Ad oggi non si conosce ancora il reale “limit of detection” (LOD) di FF al quale una specifica metodologia possa identificare una aneuploidia fetale. La presenza di una bassa FF oltre che richiedere la ripetizione del test, è associata ad un aumentato rischio di aneuploidie fetali ed è negativamente correlata con il peso materno. Infatti, l’aumentata quantità del cfDNA materno in donne obese può mascherare la FF rendendo difficoltoso lo screening delle aneuploidie [5-6]. Come gestire questi casi?

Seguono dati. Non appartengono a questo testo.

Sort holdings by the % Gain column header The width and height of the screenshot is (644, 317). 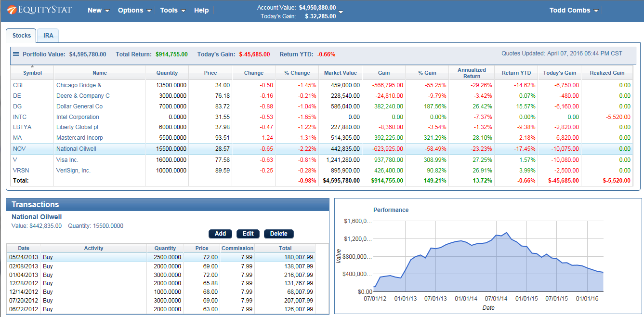426,72
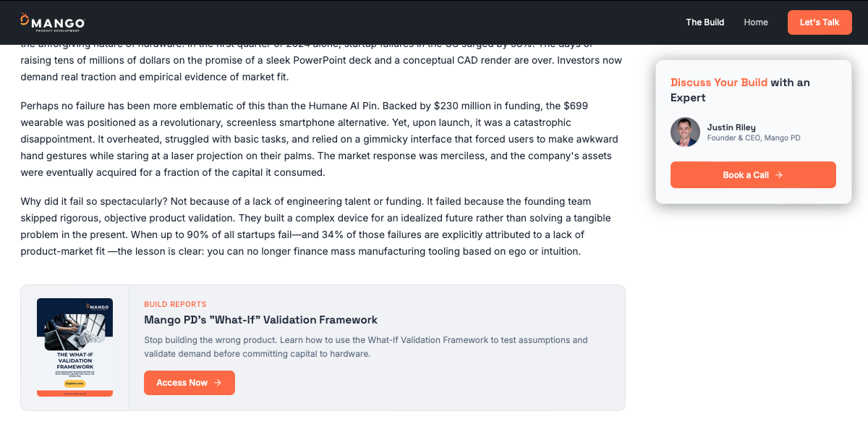Click the Justin Riley name label
This screenshot has width=868, height=427.
(731, 127)
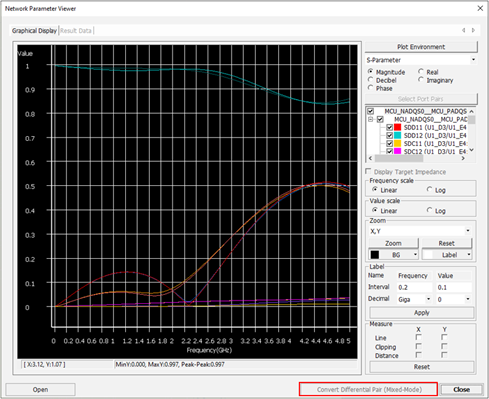Click the Plot Environment button
The height and width of the screenshot is (399, 489).
421,47
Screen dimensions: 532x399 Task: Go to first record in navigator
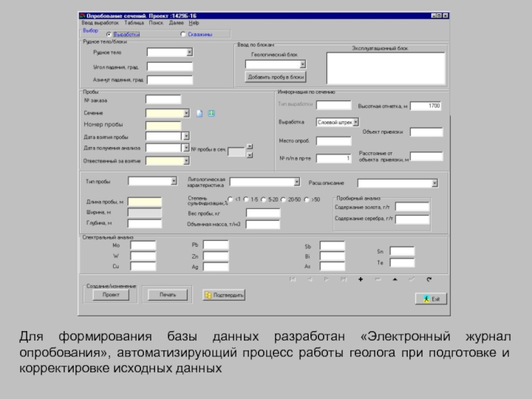coord(292,279)
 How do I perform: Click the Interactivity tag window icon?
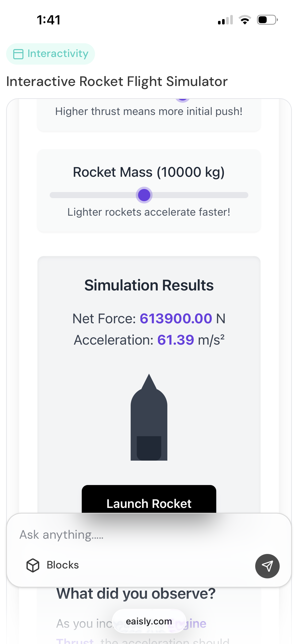[18, 54]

Nel 2015 uno studio italiano condotto da Fiorentino, ha determinato il LOD dell’analisi NIPT per valutarne specificità e sensibilità in pazienti con una FF<4% basandosi sulla tecnologia MPS [7]. In questo studio la validazione e l’applicazione clinica del protocollo NIPT con un valore limite della FF del 2%, ha permesso di identificare 25 (23.8%) aneuploidie con FF compresa tra 2 e 4%. In queste pazienti le aneuploidie riscontrate non sarebbero state identificate utilizzando NIPT con limite del FF>4%. Dall’applicazione clinica del test non è stato ottenuto nessun falso negativo e i valori di sensibilità e specificità non sono stati influenzati dalla presenza di campioni con bassi livelli di FF. L’analisi statistica dei dati ha dimostrato che esiste un incremento di circa 6-volte (p>0.001) dell’incidenza di aneuploidie nei campioni con con FF 2-4% versus quelli con una FF>4% [8].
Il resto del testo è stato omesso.